Ten principles for discussing finances with your spouse.


by Howard Dayton

 

While I was at work one day I received a text message from my neighbor, Carlos Garcia, asking to schedule an urgent meeting with him and his wife, Elsa. The next morning we all met over coffee, and they described their predicament.

Carlos explained, “We run into problems whenever we try to discuss money and how we’re going to manage it. We both know we’ve got to get beyond this because of our financial situation, but also for the sake of our marriage.”

Carlos had been raised by parents who never discussed money in front of their children. He tended to withdraw and refuse to talk if he sensed conflict.

In contrast, Elsa’s parents constantly fought over finances. She reacted angrily and aggressively to problems, especially when Carlos would not discuss their money situation at all.

“I’m so glad you recognize the problem,” I responded. “You can’t have a great marriage and unity in your finances without developing some great communication. You’ve heard the saying ‘Every household divided against itself will not stand,’ haven’t you?”

“Sure,” Elsa answered. “Abraham Lincoln, right?”

“Actually, Jesus said it first; it’s right here in the Bible.” I showed them Matthew 12:25. “The key for not being divided is to communicate well with each other and to know what God says about money and marriage. Would you like to explore some principles to help you do that better?”

Carlos and Elsa both nodded.

“Elsa,” I began. “What do you think are the biggest challenges Carlos faces in being able to interact with you?”

“There are two areas he could improve on,” she said, giving her husband a quick glance. First, he doesn’t listen to me. He tunes me out whenever I want to talk about money, and this frustrates me. And second, he doesn’t really tell me what he’s thinking.”

“Is that right?” I asked Carlos.

He sheepishly nodded his head. “I can see where she gets that idea.”

The following communication principles helped Elsa and Carlos, and they can help you too. 

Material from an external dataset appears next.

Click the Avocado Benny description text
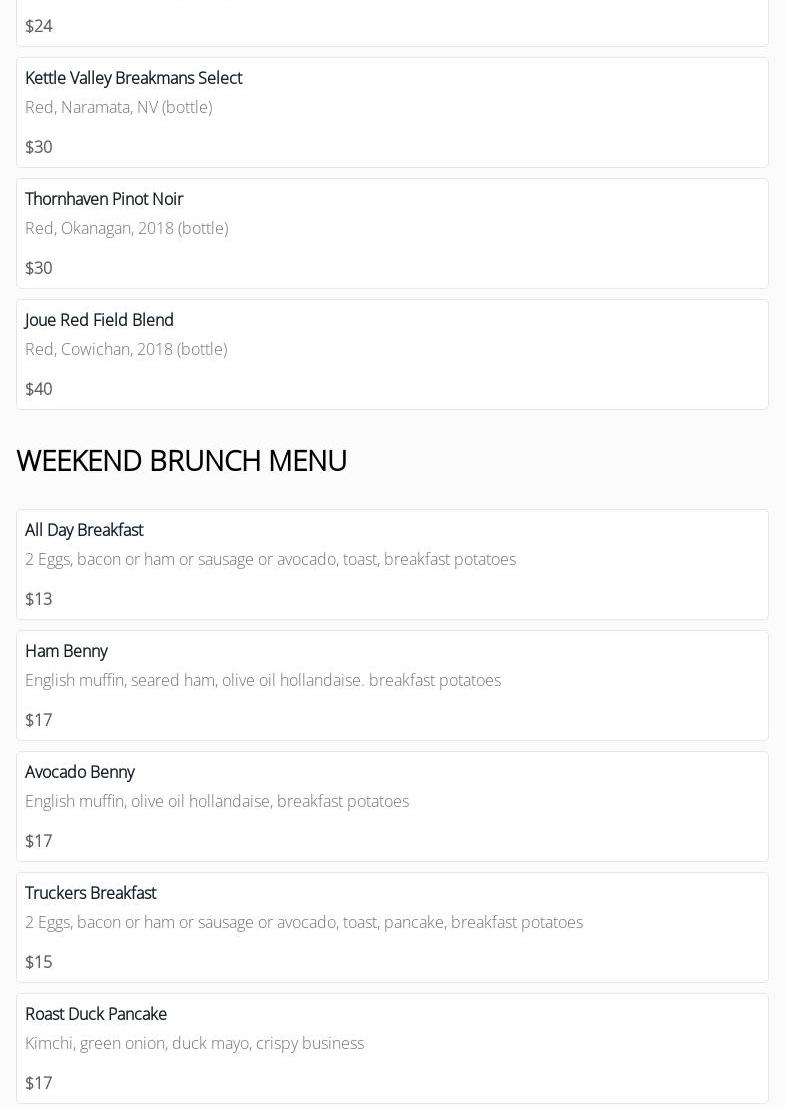785x1107 pixels. (x=217, y=801)
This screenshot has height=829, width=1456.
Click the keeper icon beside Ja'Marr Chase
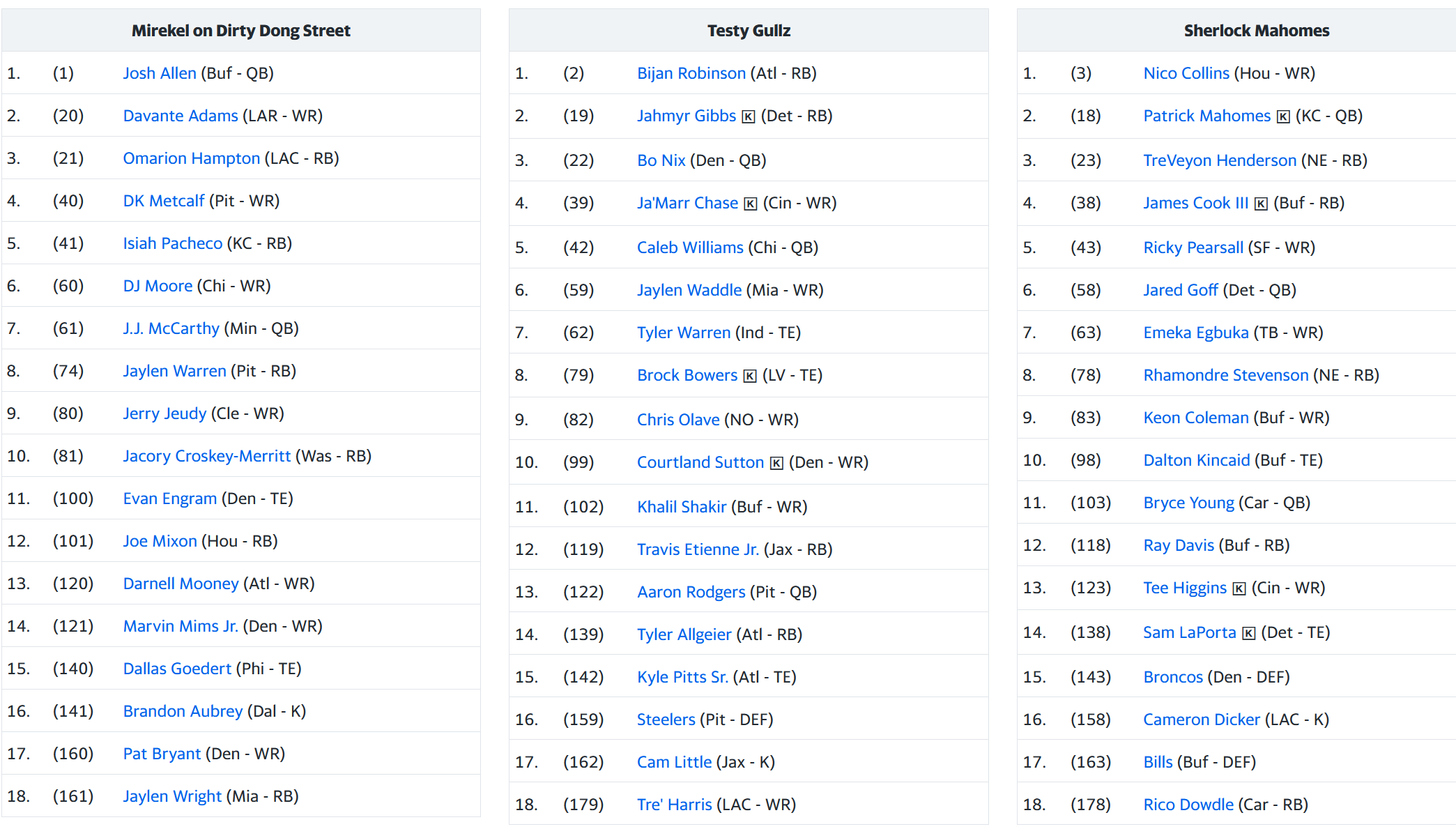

1. Listen. The biggest step we can take to improve our communication with our spouse is to improve our listening skills. If we want our spouse to freely share with us, we must give undivided attention—and that takes some effort! Maintaining eye contact may be unnerving, and the temptation to jump in while our partner is talking is really hard to resist. So often we don’t really listen, but we’re thinking of what kind of quick solution we can present as soon as the other person stops talking! Respectful listening is the key to understanding your spouse’s feelings and needs.

Elsa and Carlos were listening intently as I talked about these principles.

“When your partner really listens to you,” I continued, “you feel cared for and understood. Many couples talk at each other about money, but few talk in a way that allows both to safely reveal their true feelings.”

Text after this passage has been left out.